**WHAT NEEDS TO BE DONE:** Only the pictures are to be dropped; the rest of the data below is to be duplicated exactly.

[PROVIDED INFORMATION Boundary: Start]

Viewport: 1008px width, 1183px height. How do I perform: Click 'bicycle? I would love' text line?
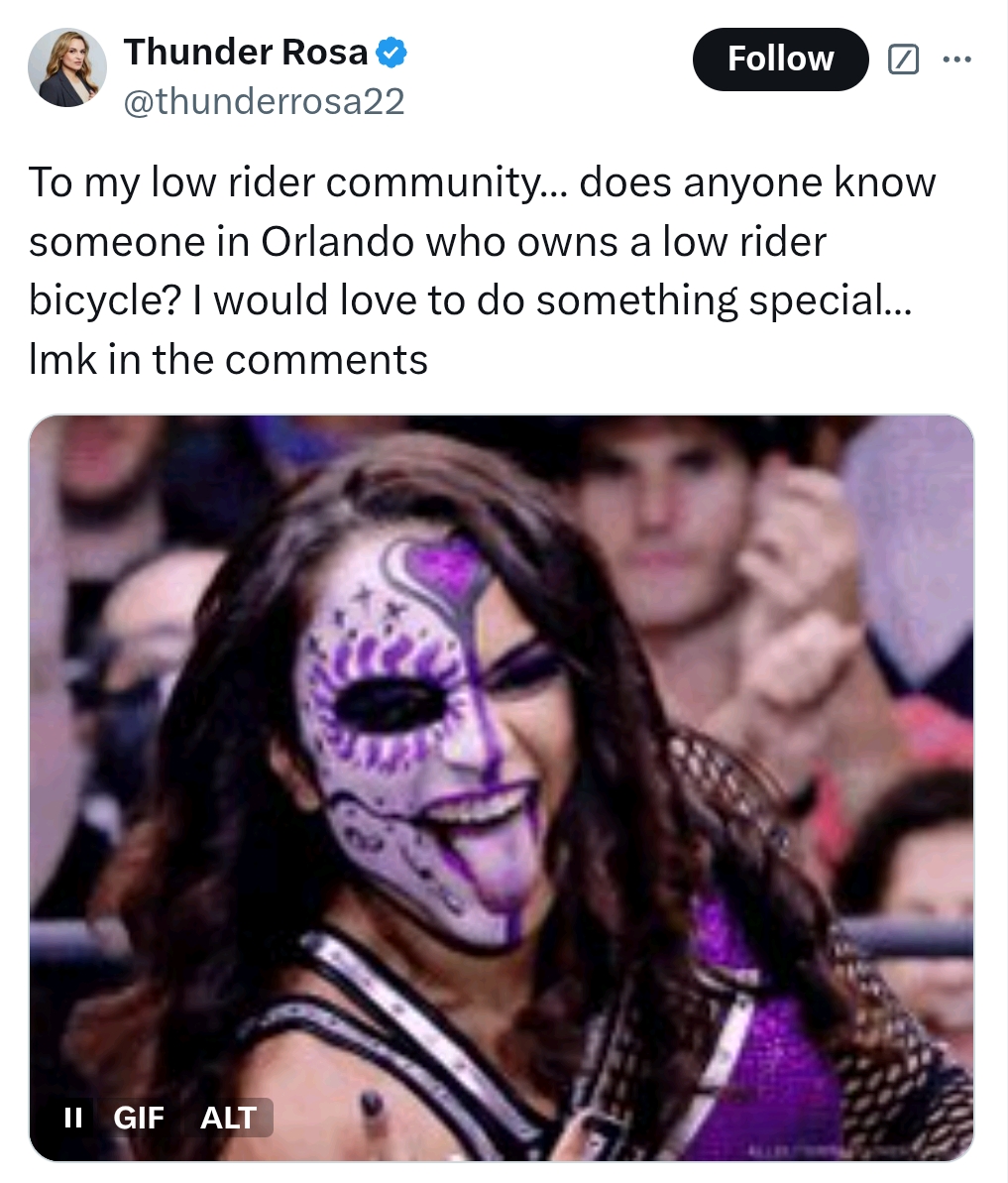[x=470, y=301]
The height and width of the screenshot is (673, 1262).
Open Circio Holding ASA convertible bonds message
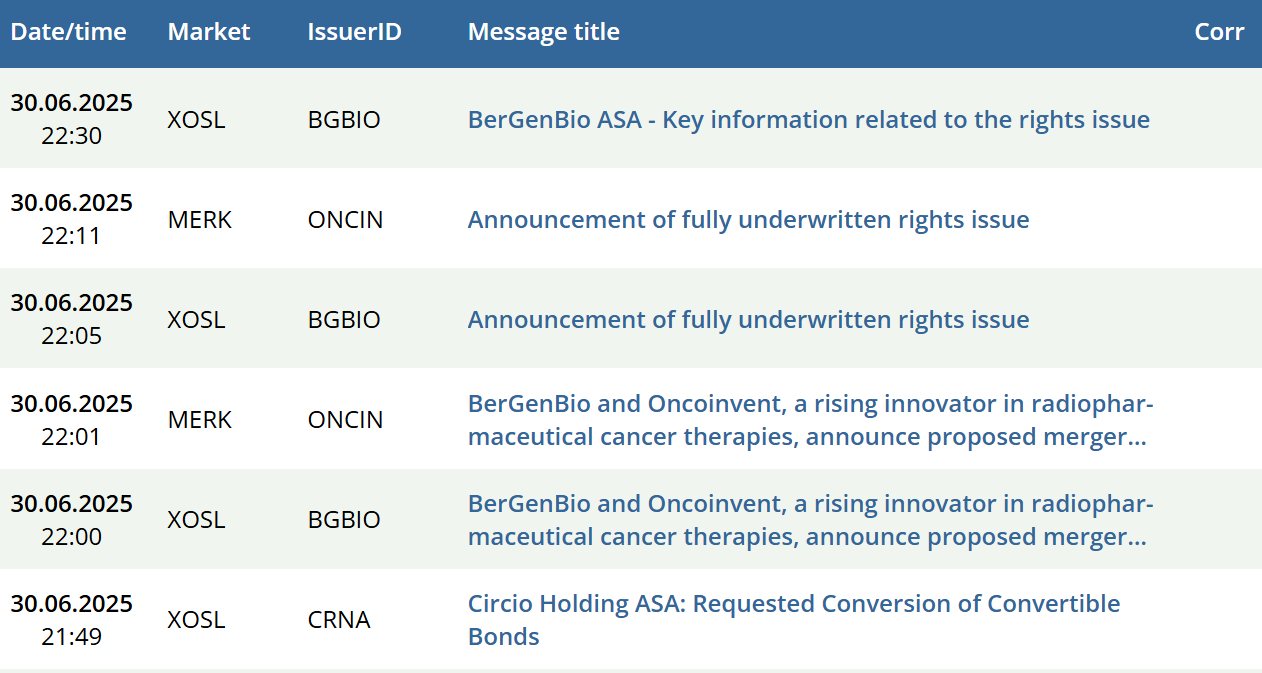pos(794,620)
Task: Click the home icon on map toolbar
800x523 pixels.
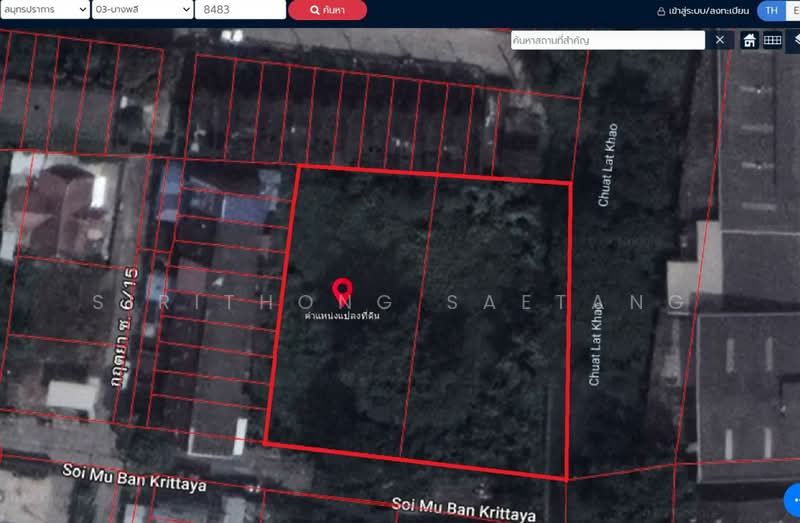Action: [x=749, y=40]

[PROVIDED INFORMATION Boundary: End]

**COMPLETED TASK:**
Viewport: 1008px width, 1183px height. How do I perform: Click 'bicycle? I would love' text line?
[x=470, y=301]
The height and width of the screenshot is (673, 1262).
Open Circio Holding ASA convertible bonds message
pos(794,620)
Task: Click the home icon on map toolbar
800x523 pixels.
Action: [x=749, y=40]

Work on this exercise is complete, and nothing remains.